▼
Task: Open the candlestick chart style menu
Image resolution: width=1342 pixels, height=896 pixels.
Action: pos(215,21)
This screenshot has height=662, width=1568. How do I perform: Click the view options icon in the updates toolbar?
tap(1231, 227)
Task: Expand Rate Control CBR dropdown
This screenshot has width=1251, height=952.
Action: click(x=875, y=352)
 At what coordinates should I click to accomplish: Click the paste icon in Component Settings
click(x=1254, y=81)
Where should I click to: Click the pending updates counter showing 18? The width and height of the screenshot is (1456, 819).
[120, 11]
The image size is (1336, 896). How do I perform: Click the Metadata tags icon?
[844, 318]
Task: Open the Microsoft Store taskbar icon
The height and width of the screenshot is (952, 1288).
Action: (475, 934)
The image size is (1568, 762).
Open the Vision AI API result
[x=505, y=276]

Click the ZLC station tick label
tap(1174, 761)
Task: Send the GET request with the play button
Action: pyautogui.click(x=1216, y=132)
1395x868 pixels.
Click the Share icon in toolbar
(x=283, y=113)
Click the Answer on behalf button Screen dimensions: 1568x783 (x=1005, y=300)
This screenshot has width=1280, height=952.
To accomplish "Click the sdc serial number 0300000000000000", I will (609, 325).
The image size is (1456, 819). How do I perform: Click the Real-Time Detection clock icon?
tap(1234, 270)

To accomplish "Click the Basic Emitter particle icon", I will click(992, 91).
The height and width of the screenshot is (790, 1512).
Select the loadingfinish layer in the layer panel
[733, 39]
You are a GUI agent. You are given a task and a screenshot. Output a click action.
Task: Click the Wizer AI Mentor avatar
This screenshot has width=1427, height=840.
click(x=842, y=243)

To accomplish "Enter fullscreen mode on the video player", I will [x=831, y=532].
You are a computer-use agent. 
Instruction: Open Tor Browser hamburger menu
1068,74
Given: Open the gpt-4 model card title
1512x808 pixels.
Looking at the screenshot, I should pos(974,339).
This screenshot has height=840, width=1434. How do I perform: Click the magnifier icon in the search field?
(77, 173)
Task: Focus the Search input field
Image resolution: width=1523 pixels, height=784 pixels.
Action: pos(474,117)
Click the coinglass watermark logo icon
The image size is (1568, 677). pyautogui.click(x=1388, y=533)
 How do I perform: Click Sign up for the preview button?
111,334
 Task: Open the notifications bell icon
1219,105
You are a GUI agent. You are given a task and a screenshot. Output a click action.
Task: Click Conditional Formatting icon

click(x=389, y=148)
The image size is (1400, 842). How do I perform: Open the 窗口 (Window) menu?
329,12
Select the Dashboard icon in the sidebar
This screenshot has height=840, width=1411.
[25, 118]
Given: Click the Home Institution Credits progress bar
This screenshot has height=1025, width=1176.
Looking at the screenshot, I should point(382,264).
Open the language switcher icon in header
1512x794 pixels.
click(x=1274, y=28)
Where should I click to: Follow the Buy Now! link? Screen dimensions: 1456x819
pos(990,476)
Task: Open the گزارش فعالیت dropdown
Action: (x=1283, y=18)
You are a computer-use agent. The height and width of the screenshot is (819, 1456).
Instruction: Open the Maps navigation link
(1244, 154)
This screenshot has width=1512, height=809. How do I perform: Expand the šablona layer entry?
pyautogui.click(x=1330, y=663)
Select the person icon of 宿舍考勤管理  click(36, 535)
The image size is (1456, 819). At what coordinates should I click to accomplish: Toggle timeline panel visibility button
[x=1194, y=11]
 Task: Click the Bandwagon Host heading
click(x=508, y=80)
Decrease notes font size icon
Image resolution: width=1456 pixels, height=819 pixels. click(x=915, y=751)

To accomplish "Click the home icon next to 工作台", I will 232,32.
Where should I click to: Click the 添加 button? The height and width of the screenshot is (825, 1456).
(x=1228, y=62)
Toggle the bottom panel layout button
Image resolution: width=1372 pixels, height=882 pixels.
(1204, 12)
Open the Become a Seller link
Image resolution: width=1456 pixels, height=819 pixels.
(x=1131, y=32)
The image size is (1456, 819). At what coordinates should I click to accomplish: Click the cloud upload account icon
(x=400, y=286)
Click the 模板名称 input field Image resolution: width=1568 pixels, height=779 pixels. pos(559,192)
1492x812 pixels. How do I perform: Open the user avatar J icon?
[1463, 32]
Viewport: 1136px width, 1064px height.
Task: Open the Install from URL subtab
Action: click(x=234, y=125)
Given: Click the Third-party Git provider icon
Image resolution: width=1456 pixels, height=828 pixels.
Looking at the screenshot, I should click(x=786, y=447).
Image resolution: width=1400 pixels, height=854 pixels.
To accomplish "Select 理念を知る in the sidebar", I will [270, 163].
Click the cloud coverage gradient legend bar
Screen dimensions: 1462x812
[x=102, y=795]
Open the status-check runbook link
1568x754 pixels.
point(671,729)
▲
- THE TASK
The full set of records should be duplicated exactly.

- TASK RESPONSE
Task: Open the candlestick chart style menu
Image resolution: width=1342 pixels, height=896 pixels.
Action: pos(215,21)
This screenshot has height=662, width=1568. How do I perform: Click the view options icon in the updates toolbar?
tap(1231, 227)
Task: Expand Rate Control CBR dropdown
This screenshot has width=1251, height=952.
Action: click(x=875, y=352)
 At what coordinates should I click to accomplish: Click the paste icon in Component Settings
click(x=1254, y=81)
Where should I click to: Click the pending updates counter showing 18? The width and height of the screenshot is (1456, 819).
[120, 11]
The image size is (1336, 896). How do I perform: Click the Metadata tags icon?
[844, 318]
Task: Open the Microsoft Store taskbar icon
The height and width of the screenshot is (952, 1288).
Action: (475, 934)
The image size is (1568, 762).
Open the Vision AI API result
[x=505, y=276]

Click the ZLC station tick label
tap(1174, 761)
Task: Send the GET request with the play button
Action: pyautogui.click(x=1216, y=132)
1395x868 pixels.
Click the Share icon in toolbar
(x=283, y=113)
Click the Answer on behalf button Screen dimensions: 1568x783 (x=1005, y=300)
This screenshot has width=1280, height=952.
To accomplish "Click the sdc serial number 0300000000000000", I will (609, 325).
The image size is (1456, 819). How do I perform: Click the Real-Time Detection clock icon?
tap(1234, 270)

To accomplish "Click the Basic Emitter particle icon", I will click(992, 91).
The height and width of the screenshot is (790, 1512).
Select the loadingfinish layer in the layer panel
[733, 39]
You are a GUI agent. You are given a task and a screenshot. Output a click action.
Task: Click the Wizer AI Mentor avatar
This screenshot has width=1427, height=840.
click(x=842, y=243)

To accomplish "Enter fullscreen mode on the video player", I will [x=831, y=532].
You are a computer-use agent. 
Instruction: Open Tor Browser hamburger menu
1068,74
Given: Open the gpt-4 model card title
1512x808 pixels.
Looking at the screenshot, I should pos(974,339).
This screenshot has height=840, width=1434. How do I perform: Click the magnifier icon in the search field?
(77, 173)
Task: Focus the Search input field
Image resolution: width=1523 pixels, height=784 pixels.
Action: pos(474,117)
Click the coinglass watermark logo icon
The image size is (1568, 677). pyautogui.click(x=1388, y=533)
 How do I perform: Click Sign up for the preview button?
111,334
 Task: Open the notifications bell icon
1219,105
You are a GUI agent. You are given a task and a screenshot. Output a click action.
Task: Click Conditional Formatting icon

click(x=389, y=148)
The image size is (1400, 842). How do I perform: Open the 窗口 (Window) menu?
329,12
Select the Dashboard icon in the sidebar
This screenshot has height=840, width=1411.
[25, 118]
Given: Click the Home Institution Credits progress bar
This screenshot has height=1025, width=1176.
Looking at the screenshot, I should point(382,264).
Open the language switcher icon in header
1512x794 pixels.
click(x=1274, y=28)
Where should I click to: Follow the Buy Now! link? Screen dimensions: 1456x819
pos(990,476)
Task: Open the گزارش فعالیت dropdown
Action: (x=1283, y=18)
You are a computer-use agent. The height and width of the screenshot is (819, 1456).
Instruction: Open the Maps navigation link
(1244, 154)
This screenshot has width=1512, height=809. How do I perform: Expand the šablona layer entry?
pyautogui.click(x=1330, y=663)
Select the person icon of 宿舍考勤管理  click(36, 535)
The image size is (1456, 819). At what coordinates should I click to accomplish: Toggle timeline panel visibility button
[x=1194, y=11]
 Task: Click the Bandwagon Host heading
click(x=508, y=80)
Decrease notes font size icon
Image resolution: width=1456 pixels, height=819 pixels. click(x=915, y=751)

To accomplish "Click the home icon next to 工作台", I will 232,32.
Where should I click to: Click the 添加 button? The height and width of the screenshot is (825, 1456).
(x=1228, y=62)
Toggle the bottom panel layout button
Image resolution: width=1372 pixels, height=882 pixels.
(1204, 12)
Open the Become a Seller link
Image resolution: width=1456 pixels, height=819 pixels.
(x=1131, y=32)
The image size is (1456, 819). At what coordinates should I click to accomplish: Click the cloud upload account icon
(x=400, y=286)
Click the 模板名称 input field Image resolution: width=1568 pixels, height=779 pixels. pos(559,192)
1492x812 pixels. How do I perform: Open the user avatar J icon?
[1463, 32]
Viewport: 1136px width, 1064px height.
Task: Open the Install from URL subtab
Action: click(x=234, y=125)
Given: Click the Third-party Git provider icon
Image resolution: width=1456 pixels, height=828 pixels.
Looking at the screenshot, I should click(x=786, y=447).
Image resolution: width=1400 pixels, height=854 pixels.
To accomplish "Select 理念を知る in the sidebar", I will [270, 163].
Click the cloud coverage gradient legend bar
Screen dimensions: 1462x812
[x=102, y=795]
Open the status-check runbook link
1568x754 pixels.
point(671,729)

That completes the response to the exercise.